§ Exercise aim: In the entries below, find each line with the word "list" and pull it out.

§ Entries supplied:
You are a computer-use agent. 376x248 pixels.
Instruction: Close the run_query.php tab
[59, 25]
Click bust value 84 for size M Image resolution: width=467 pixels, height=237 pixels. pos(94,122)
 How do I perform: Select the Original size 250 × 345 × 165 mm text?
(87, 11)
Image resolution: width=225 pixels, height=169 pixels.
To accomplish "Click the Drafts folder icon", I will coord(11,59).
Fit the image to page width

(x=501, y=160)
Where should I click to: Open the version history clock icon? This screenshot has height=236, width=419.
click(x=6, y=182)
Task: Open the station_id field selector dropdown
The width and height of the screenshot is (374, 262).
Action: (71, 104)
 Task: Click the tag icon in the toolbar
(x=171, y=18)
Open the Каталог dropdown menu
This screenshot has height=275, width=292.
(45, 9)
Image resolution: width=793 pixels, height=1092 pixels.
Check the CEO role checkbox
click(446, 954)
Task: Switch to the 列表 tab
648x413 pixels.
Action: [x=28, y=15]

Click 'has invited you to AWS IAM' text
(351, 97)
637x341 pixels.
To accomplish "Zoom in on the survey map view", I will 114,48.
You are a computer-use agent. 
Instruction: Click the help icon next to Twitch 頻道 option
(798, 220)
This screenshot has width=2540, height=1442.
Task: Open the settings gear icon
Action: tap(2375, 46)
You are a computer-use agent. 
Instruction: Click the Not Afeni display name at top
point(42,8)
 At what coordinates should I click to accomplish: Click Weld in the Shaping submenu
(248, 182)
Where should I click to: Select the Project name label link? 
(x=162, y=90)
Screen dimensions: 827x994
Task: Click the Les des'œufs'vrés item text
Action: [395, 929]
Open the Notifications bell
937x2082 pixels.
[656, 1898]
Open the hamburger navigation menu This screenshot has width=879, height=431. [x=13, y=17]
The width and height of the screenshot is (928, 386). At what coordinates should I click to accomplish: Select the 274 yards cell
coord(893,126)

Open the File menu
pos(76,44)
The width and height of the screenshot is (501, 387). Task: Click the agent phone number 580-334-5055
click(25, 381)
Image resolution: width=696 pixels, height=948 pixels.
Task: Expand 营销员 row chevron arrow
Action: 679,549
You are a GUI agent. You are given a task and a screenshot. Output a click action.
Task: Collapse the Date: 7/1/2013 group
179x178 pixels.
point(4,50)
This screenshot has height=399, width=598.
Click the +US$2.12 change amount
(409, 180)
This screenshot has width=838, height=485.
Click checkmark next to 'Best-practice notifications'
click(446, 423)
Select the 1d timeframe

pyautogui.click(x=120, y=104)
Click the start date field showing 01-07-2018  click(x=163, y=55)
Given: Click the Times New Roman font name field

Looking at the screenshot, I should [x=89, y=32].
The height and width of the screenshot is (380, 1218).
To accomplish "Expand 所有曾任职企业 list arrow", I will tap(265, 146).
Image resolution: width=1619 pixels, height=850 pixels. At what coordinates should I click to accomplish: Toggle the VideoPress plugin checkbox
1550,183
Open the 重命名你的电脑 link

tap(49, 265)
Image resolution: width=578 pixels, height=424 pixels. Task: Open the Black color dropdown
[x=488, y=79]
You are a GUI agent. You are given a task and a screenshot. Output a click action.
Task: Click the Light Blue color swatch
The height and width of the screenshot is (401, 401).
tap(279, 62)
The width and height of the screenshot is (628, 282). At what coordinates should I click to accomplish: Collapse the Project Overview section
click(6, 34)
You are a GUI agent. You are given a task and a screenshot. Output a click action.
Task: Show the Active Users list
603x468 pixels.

§ Response to the exercise:
To accomplish "Expand 所有曾任职企业 list arrow", I will tap(265, 146).
Task: Show the Active Users list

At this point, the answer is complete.